The problem is that the very best courses are often not the ones with greatest appeal on the first day. What most attracts students—especially freshmen—are fun conversations that don’t “take them out of their comfort zone.” Professor Edmondson observes:
How does one prosper with the present clientele? Many of the most successful professors now are the ones who have “decentered” their classrooms. There’s a new emphasis on group projects and on computer-generated exchanges among the students. What they seem to want most is to talk to one another. A classroom now is frequently an “environment,” a place highly conducive to the exchange of existing ideas, the students’ ideas. Listening to one another, students sometimes change their opinions. But what they generally can’t do is acquire a new vocabulary, a new perspective, that will cast issues in a fresh light.
And yet, what students need is to be introduced to a new vocabulary, indeed, to be introduced to whole new disciplinary languages that can open them to new thoughts and perspectives. One of the twentieth-century’s great philosophers, Michael Oakeshott, argued:
What undergraduates may get at a university, and nowhere else in such favourable circumstances, is some understanding of what it is to think historically, mathematically, scientifically or philosophically, and some understanding of these not as “subjects,” but as living “languages” and of those who explore and speak them as being engaged in explanatory enterprises of different sorts.
Unfortunately, the hard business of learning the “language” of history or of mathematics isn’t always easy to dress up in a hyper-appealing way. And so students are drawn to classes that are superficially engaging and topical rather than the ones that ground them in a disciplinary “language” for decades to come.
The German sociologist Max Weber argued that American colleges, in fact, are particularly vulnerable to corruption by commercialism, because business plays such a large role in American society and this encourages Americans to analogize everything to business transaction. Weber asserted:
The American’s conception of the teacher who faces him is: he sells me his knowledge and his methods for my father’s money, just as the greengrocer sells my mother cabbage.
Now, would Professor Galloway’s tardy prospective student have been as rude to a “greengrocer” as he was to Professor Galloway?

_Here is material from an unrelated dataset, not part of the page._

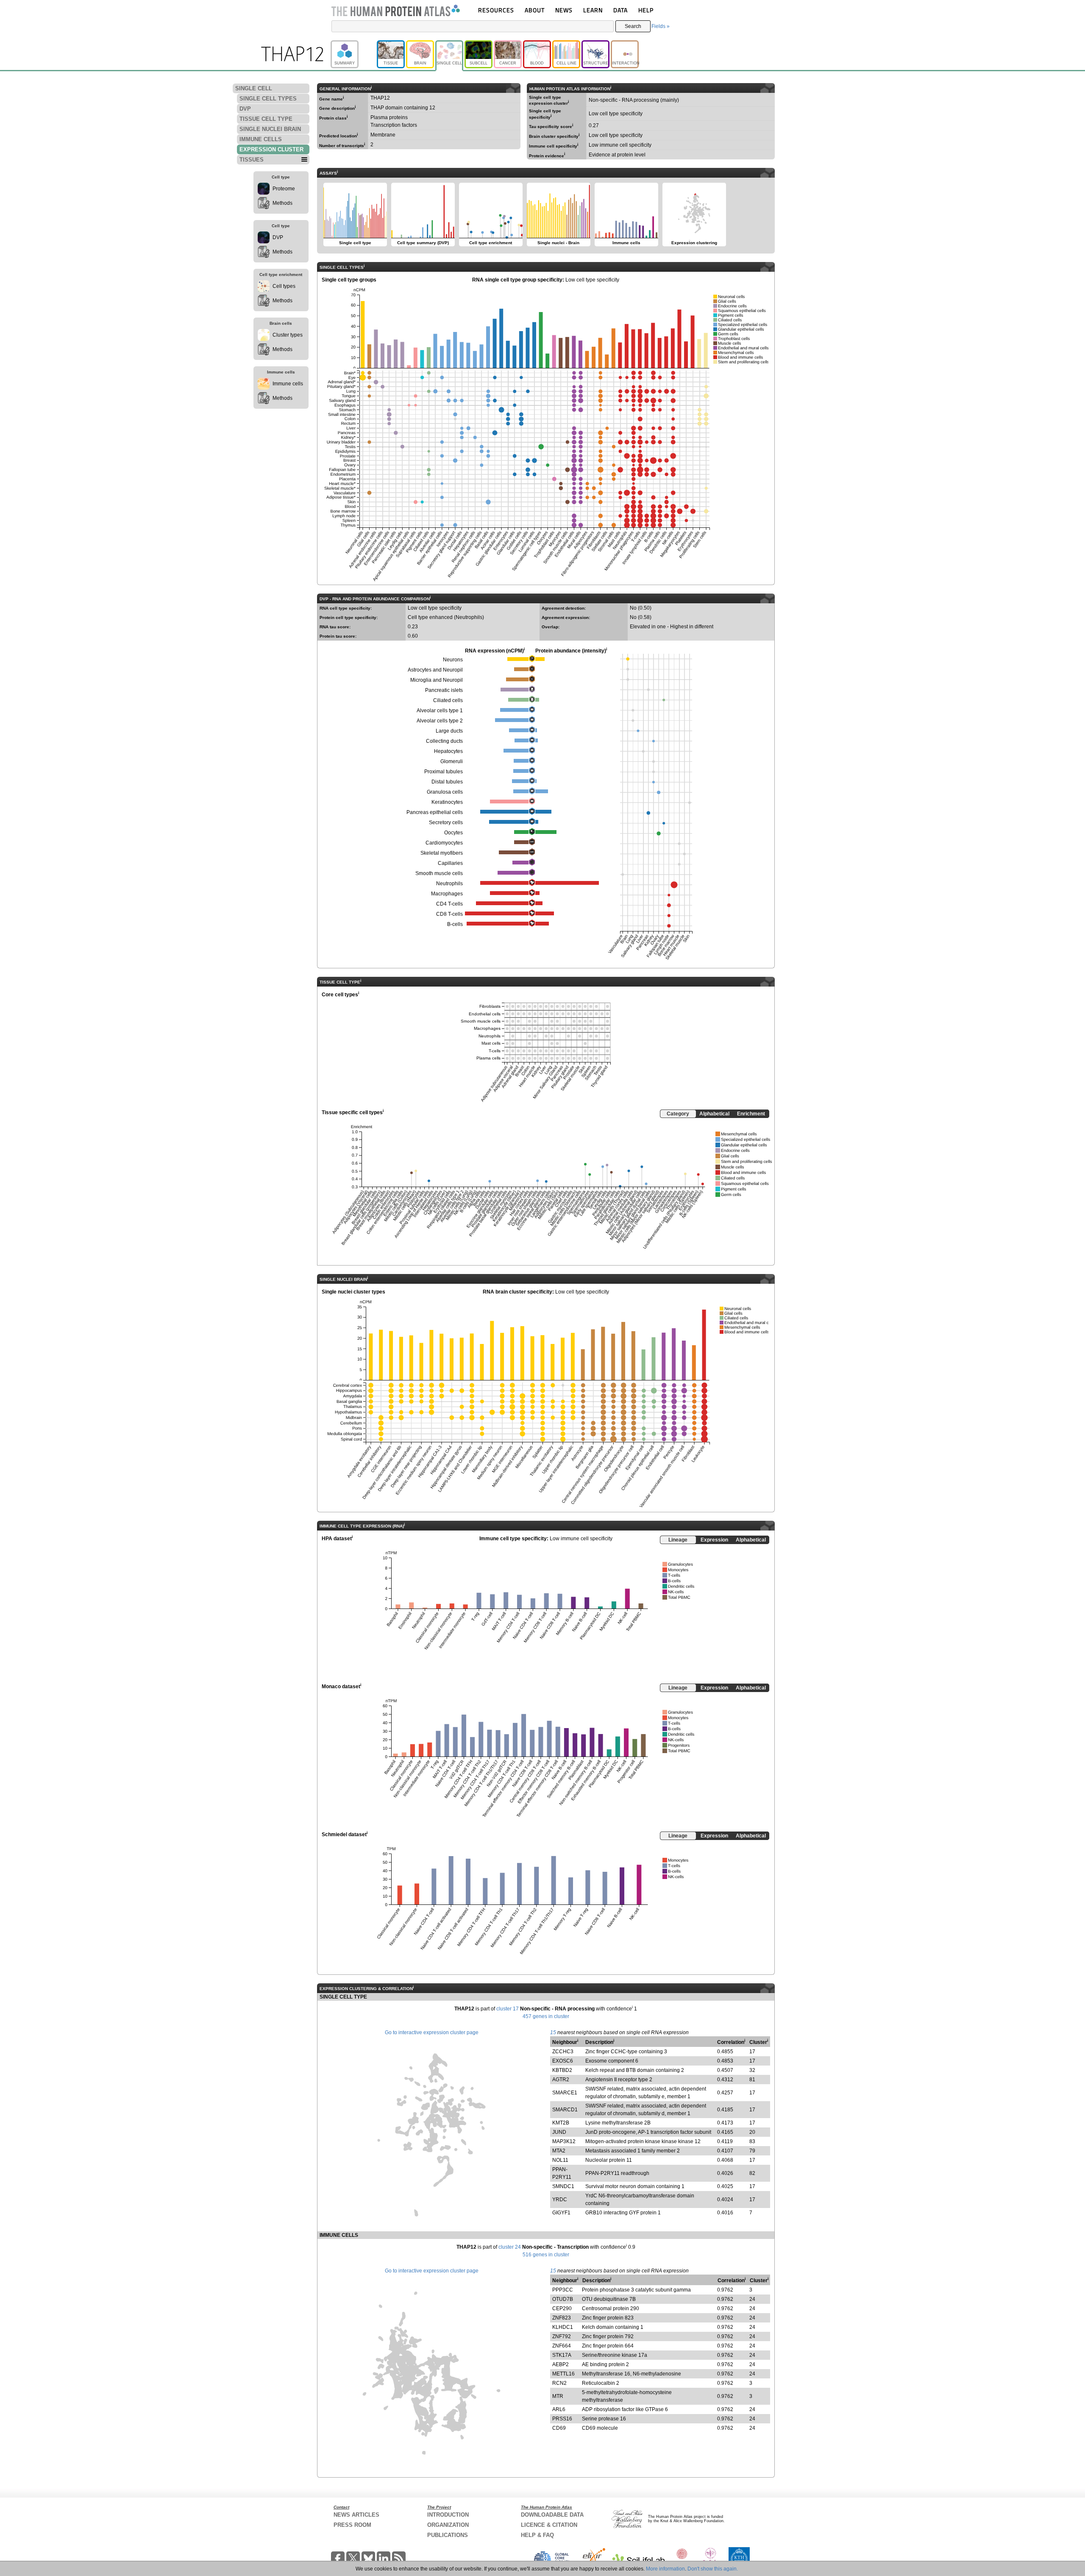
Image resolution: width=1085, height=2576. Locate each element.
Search (633, 26)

Undergraduates need to take the more challenging, perhaps less immediately appealing classes—and yet it’s a true challenge to sell those classes.
1 thought on ““Shopping” for learning”
Unfortunately, given the astonishing amount of money they are bringing to the table, students actually are the customers and have every right to see themselves a the position to be served.
How did we get here? By dint of higher education becoming the domain of being a “right” instead of a “privilege”, as it was during the times when college actually meant something, when it was meritocratic and exceptional to gain admittance.
Universities turned themselves in to lucrative businesses, sucking on the federal teat and rolling parents and students along the way. They are profit driven, like every other business, with only a pale veneer of a mission just like Starbucks. They got what they wanted. Now they just need to give company trainings to their profs in “customer service.”